▶ [Task directions]:
Return, from the lines below, each one that includes the word "This".

(Beginning of Data for the task)

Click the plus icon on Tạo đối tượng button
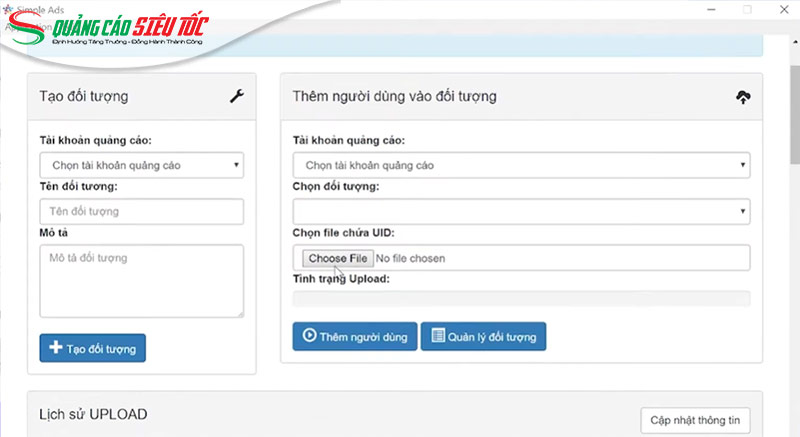Image resolution: width=800 pixels, height=437 pixels. tap(56, 348)

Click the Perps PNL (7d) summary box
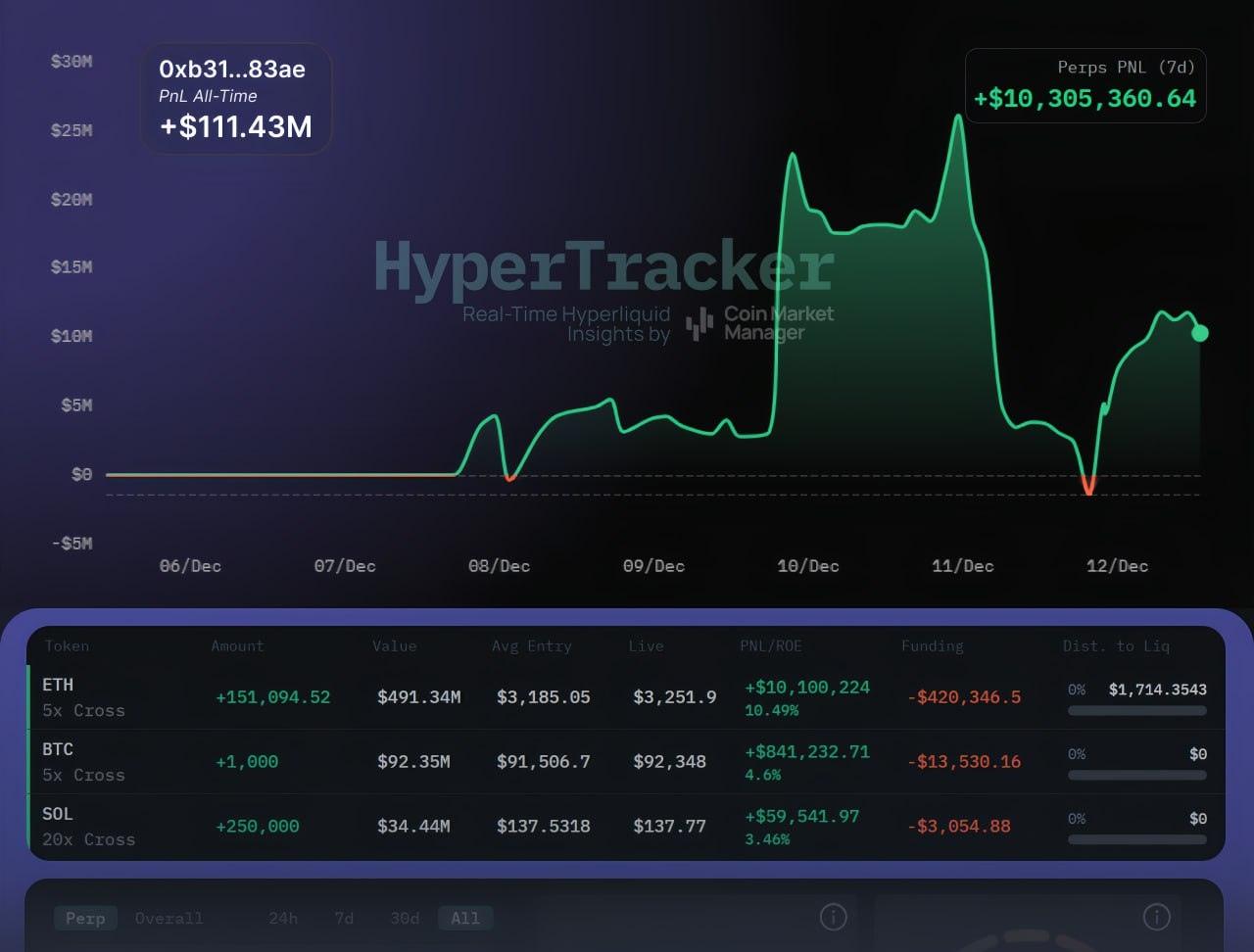1085,86
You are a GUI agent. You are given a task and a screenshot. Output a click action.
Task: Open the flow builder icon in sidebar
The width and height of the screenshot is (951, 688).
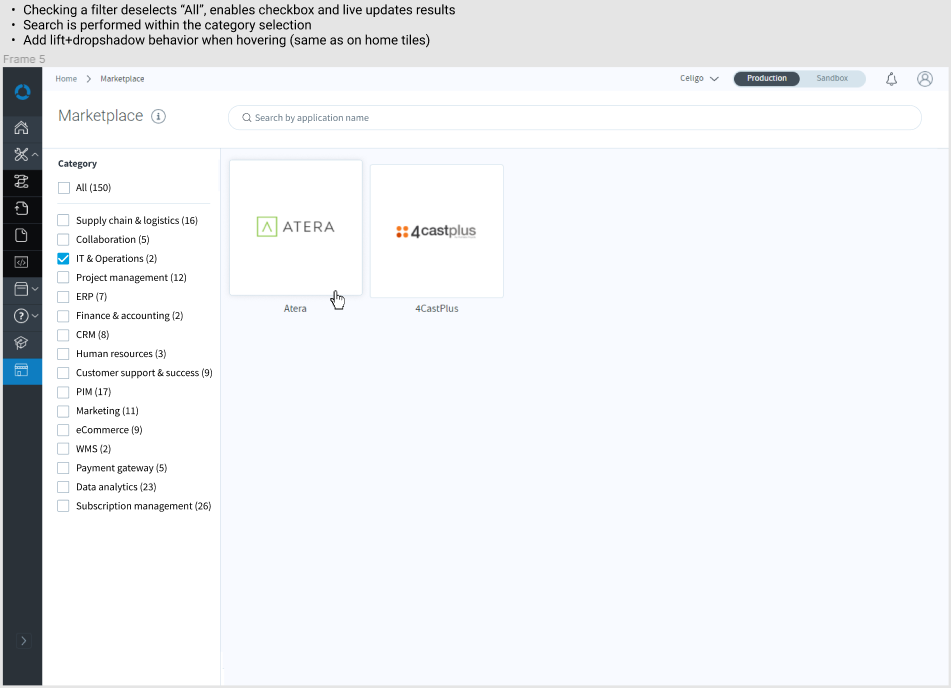click(x=21, y=182)
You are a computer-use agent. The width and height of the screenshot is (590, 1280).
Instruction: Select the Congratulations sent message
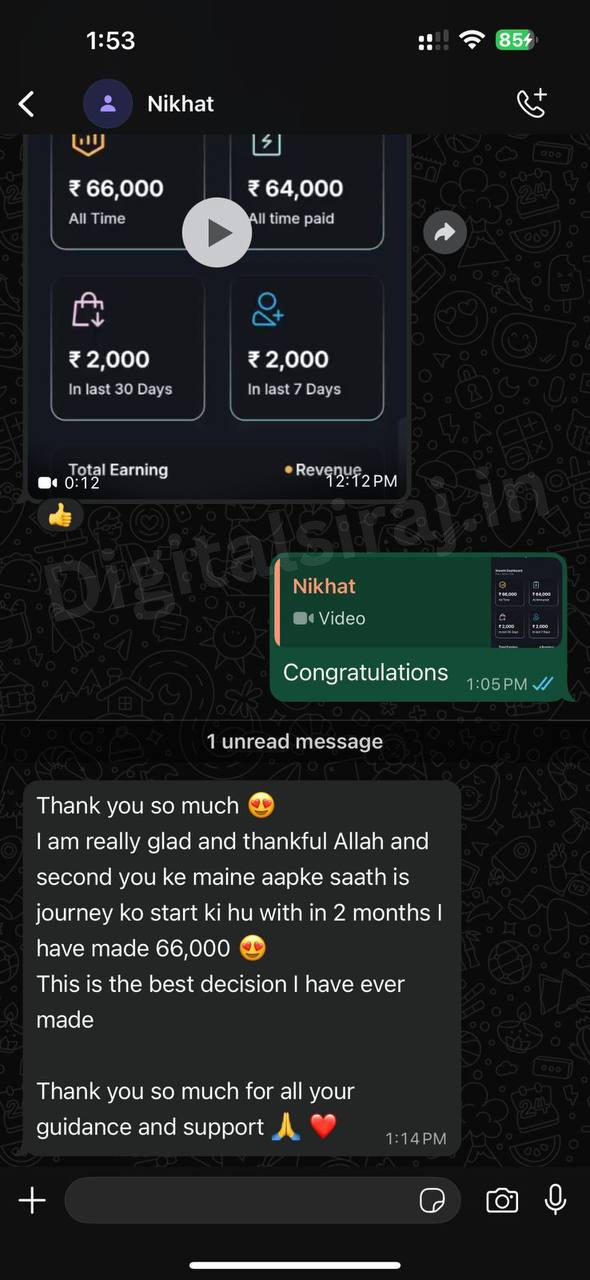click(x=418, y=627)
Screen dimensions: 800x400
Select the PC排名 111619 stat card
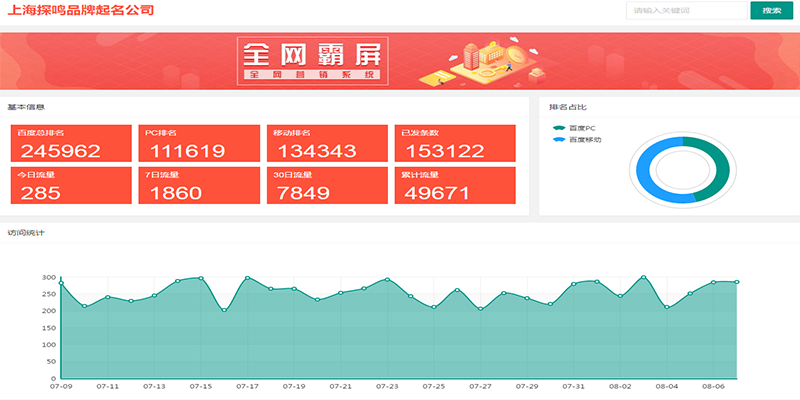pyautogui.click(x=199, y=144)
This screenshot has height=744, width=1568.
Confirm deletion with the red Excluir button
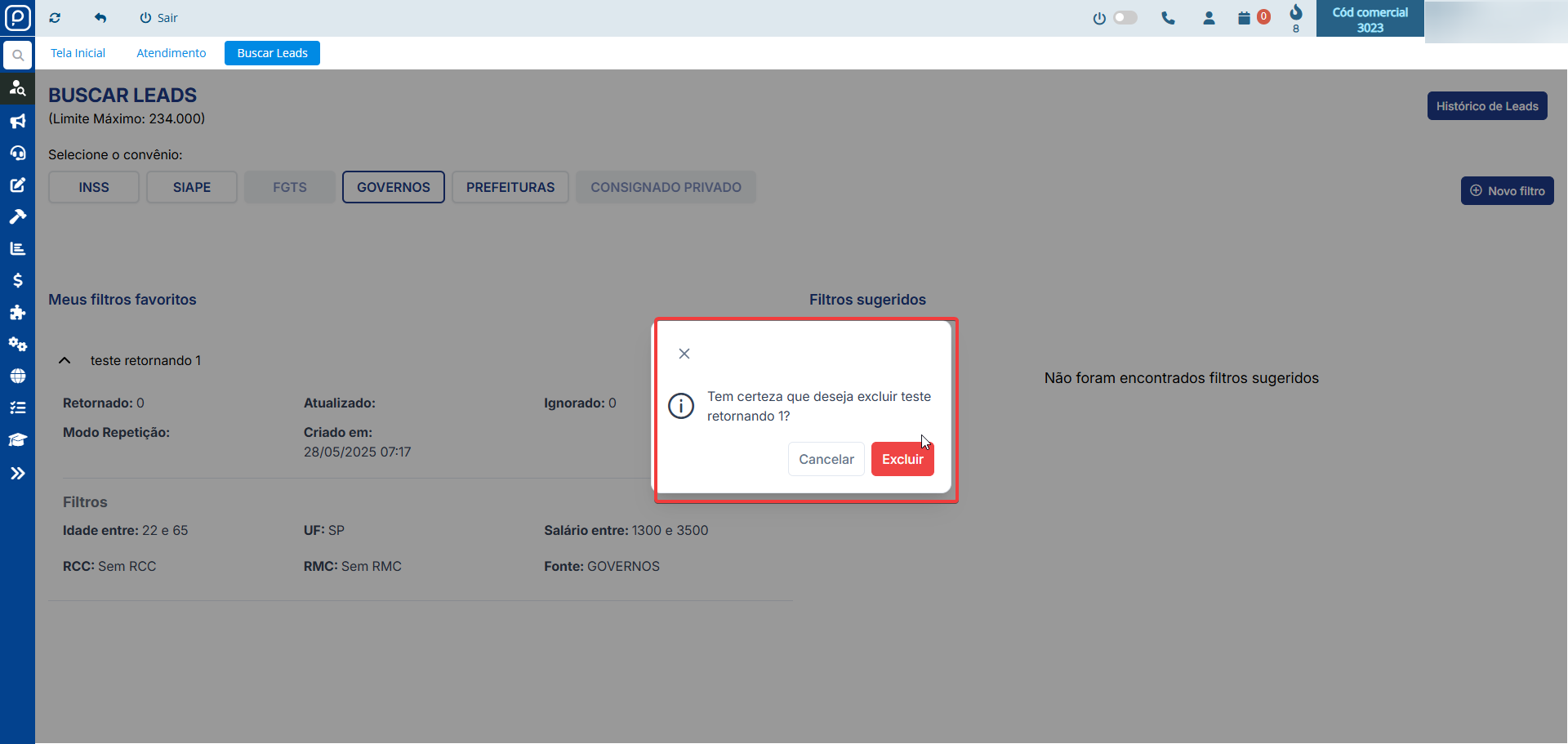point(902,459)
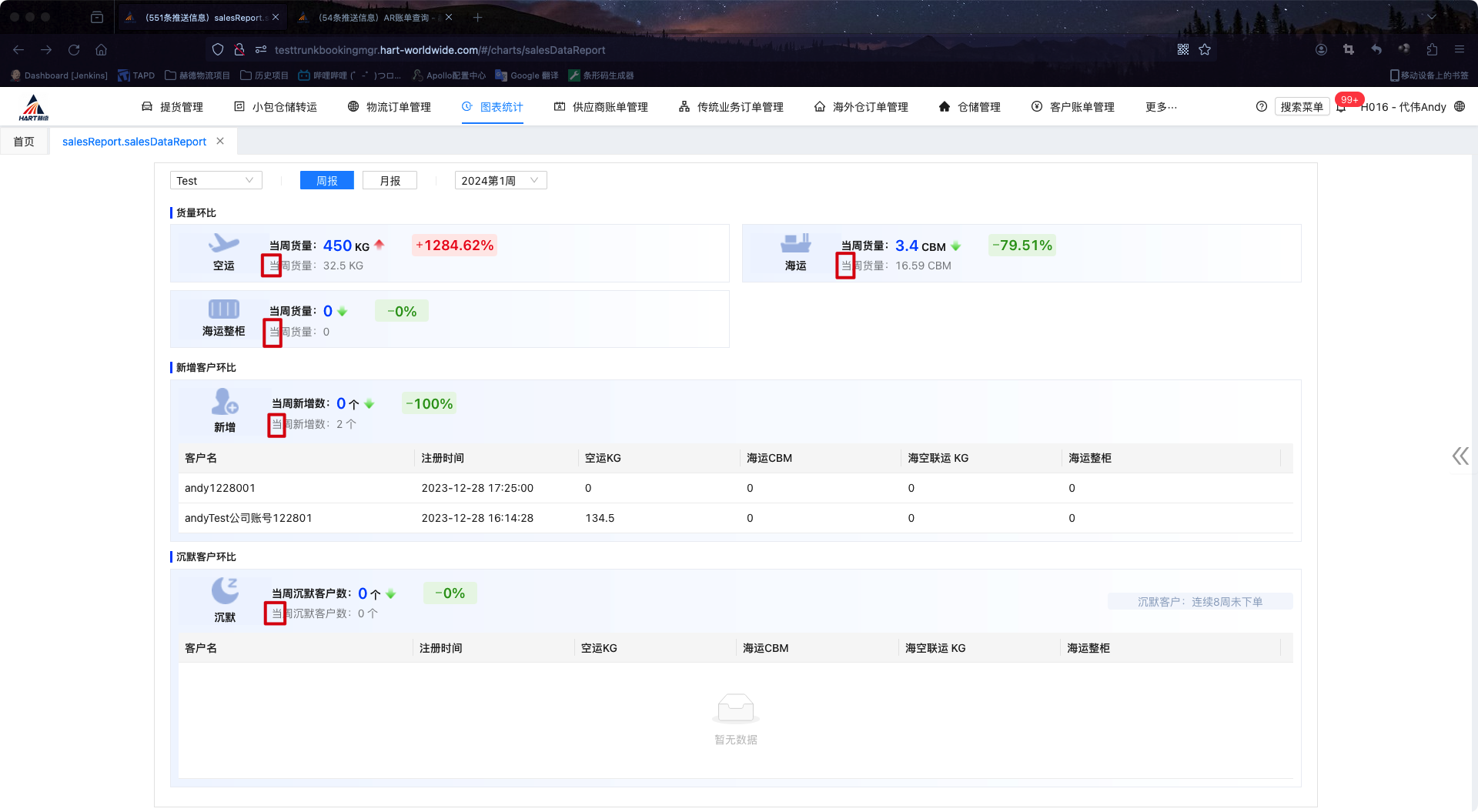
Task: Expand side panel with double-chevron icon
Action: [1460, 456]
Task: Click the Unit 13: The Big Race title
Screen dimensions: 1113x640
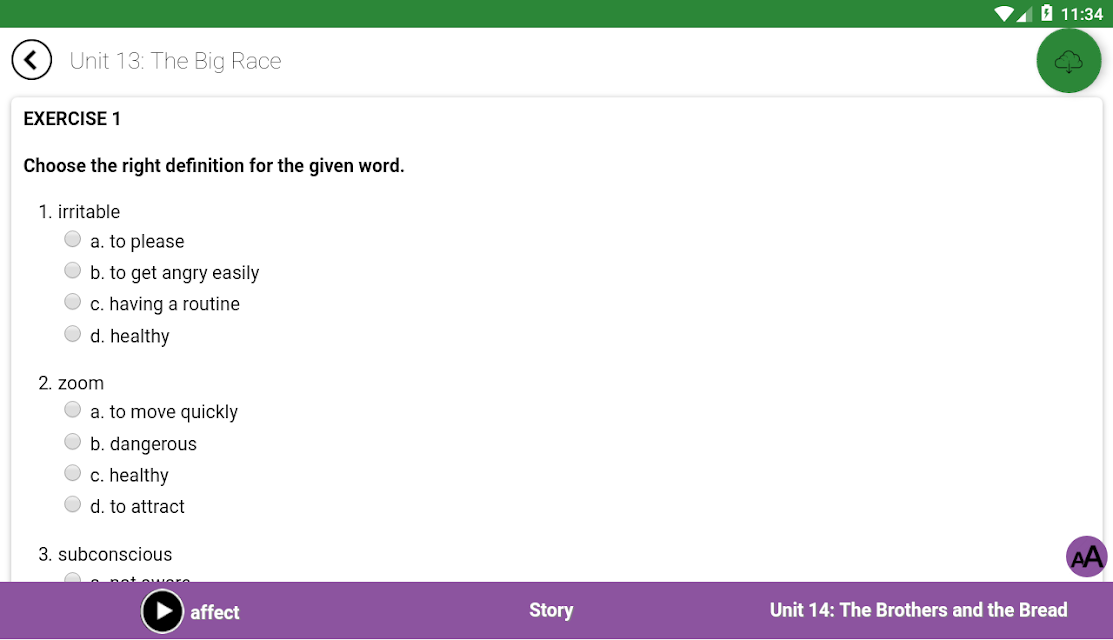Action: [175, 61]
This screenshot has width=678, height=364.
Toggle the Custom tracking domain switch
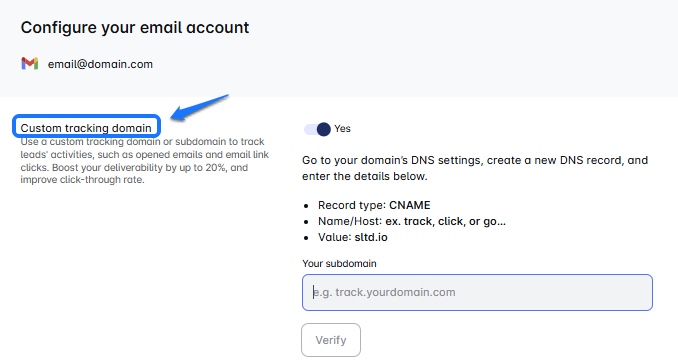tap(317, 129)
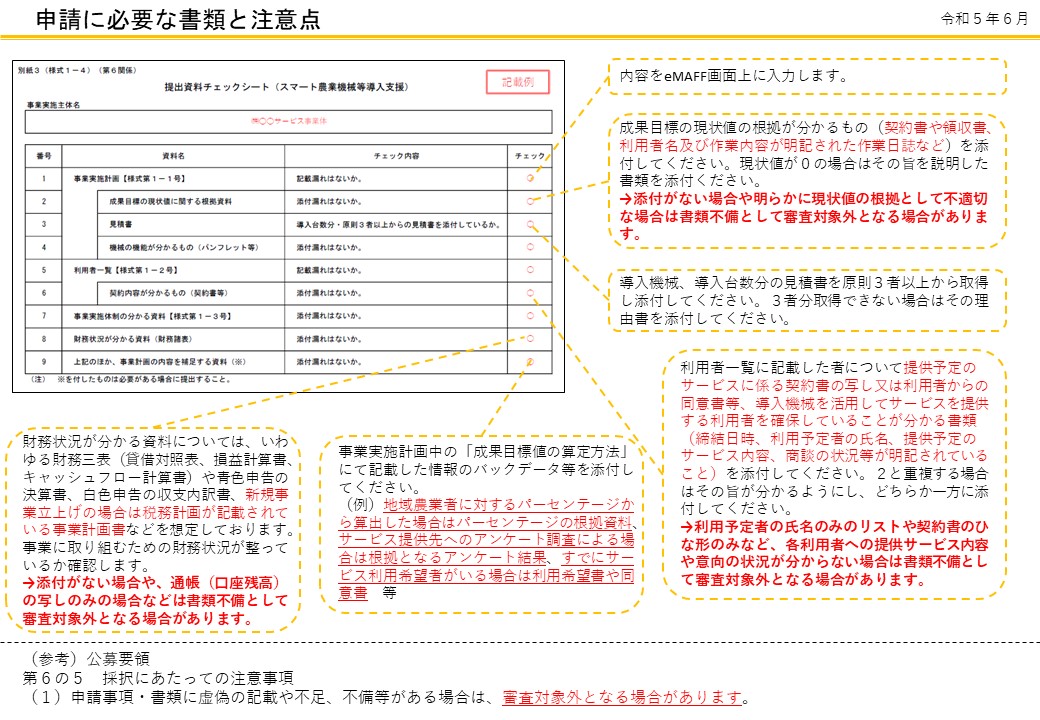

(End of Data for the task)

▶ [Problem solution]:
This screenshot has height=744, width=1568.
This screenshot has width=678, height=364.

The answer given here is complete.